§ **Fragmento del texto**
☆ ☆ ☆

Mis hijos dejaron el planeta -como lo conocemos- a las pocas cuadras de haber salido, sumergidos en su música a todo volumen con audífonos de esos que aíslan el sonido exterior, ensimismados en sus pensamientos y extrañando el uno a su novia y el otro a su disco extraviado.
Las mujeres se enfrascaron en una de esas conversaciones que no tienen fin, un grato vaivén de ideas que, aparentemente, concluye donde comenzó y ahí reinicia. Una conversación que se convirtió en arrullo después de concluido el primer ciclo.
La algarabía del domingo en iglesias y panteones me mantuvo alerta y entretenido mientras salimos de la ciudad.
Después me mantuvieron despierto las variadas intenciones de los otros conductores, unos con prisa, otros paseando con toda la calma del mundo y otra poca que le pidieron prestada al compadre que está en la luna, otros erráticos e impredecibles pero el ¿cuál será cuál? demandó mi atención e incapacitó mi nutrida imaginación hasta que estuvimos en la autopista, solos y a buen paso.

☆ ☆ ☆

§ **Datos proporcionados**
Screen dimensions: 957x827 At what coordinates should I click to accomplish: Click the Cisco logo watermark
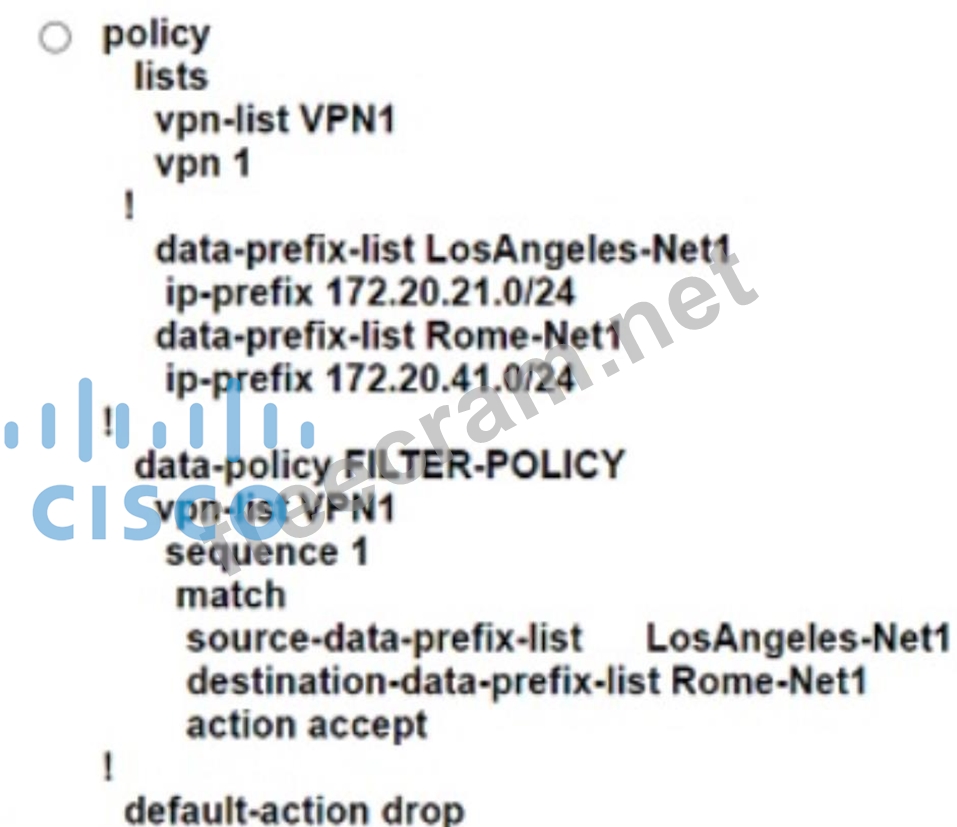click(x=160, y=458)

☆ ☆ ☆

§ **Qué se espera**
Según el fragmento, ¿qué extrañaba cada uno de los hijos? Responde en una oración, por favor. El material se presenta aparte y es independiente del fragmento.

§ **Respuesta escrita**
Uno extrañaba a su novia y el otro, a su disco extraviado.